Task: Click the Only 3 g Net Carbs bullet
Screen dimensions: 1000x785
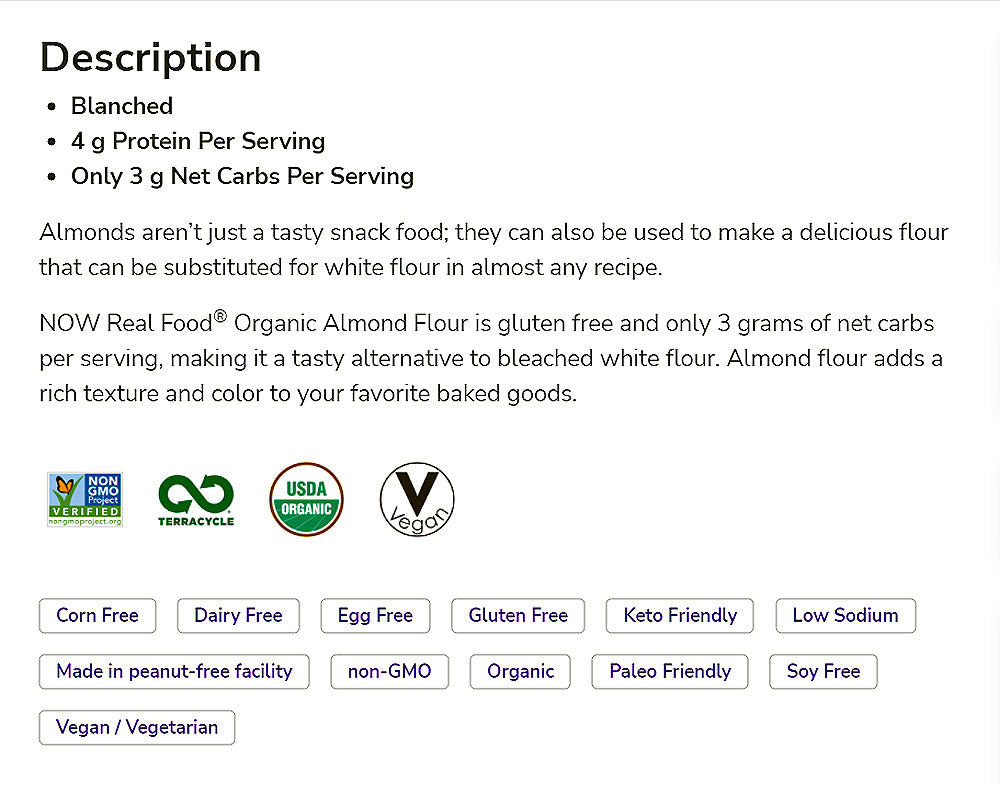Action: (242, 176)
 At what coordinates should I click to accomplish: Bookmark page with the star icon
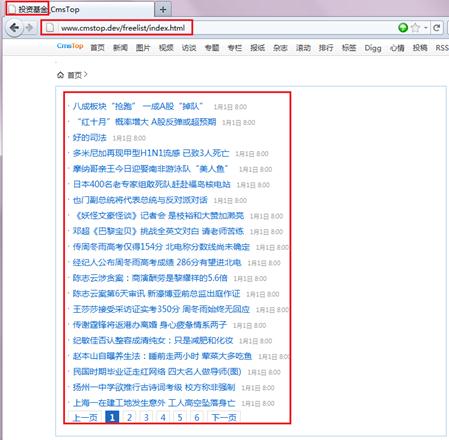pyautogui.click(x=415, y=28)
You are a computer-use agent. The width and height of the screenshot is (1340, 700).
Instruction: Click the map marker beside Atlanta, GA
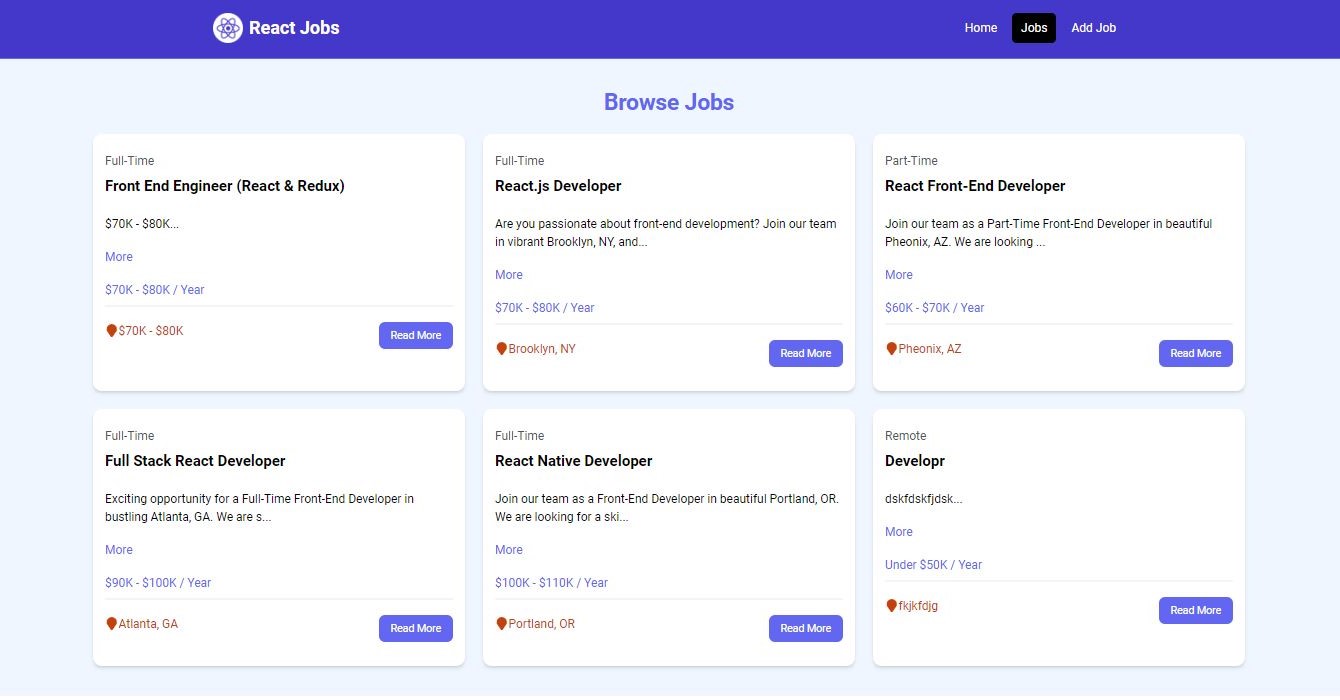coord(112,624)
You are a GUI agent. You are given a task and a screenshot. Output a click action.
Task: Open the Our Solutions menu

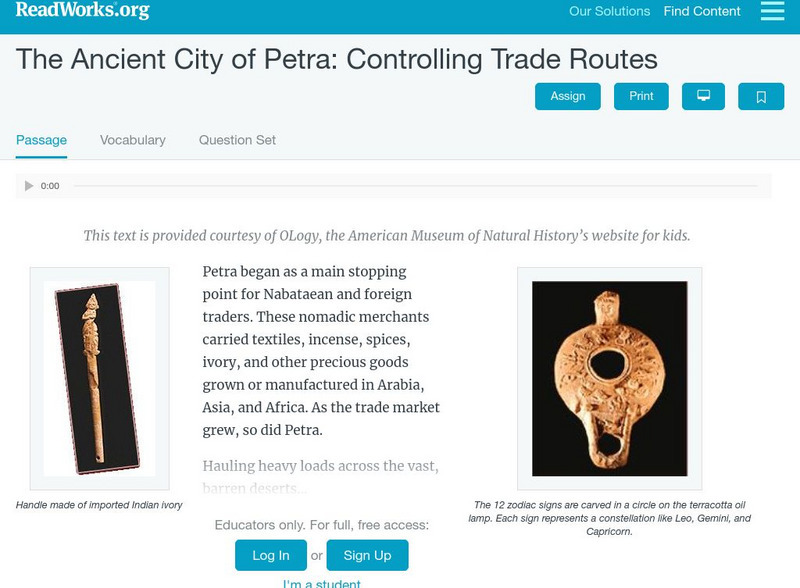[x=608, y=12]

**WHAT IS BEING ASKED:** In the data above, find each line where the string "screenshot" appears, then copy it.

**ANSWER SPACE:**
You are a computer-use agent. The width and height of the screenshot is (1340, 700).
You are a GUI agent. You are given a task and a screenshot. Output a click action.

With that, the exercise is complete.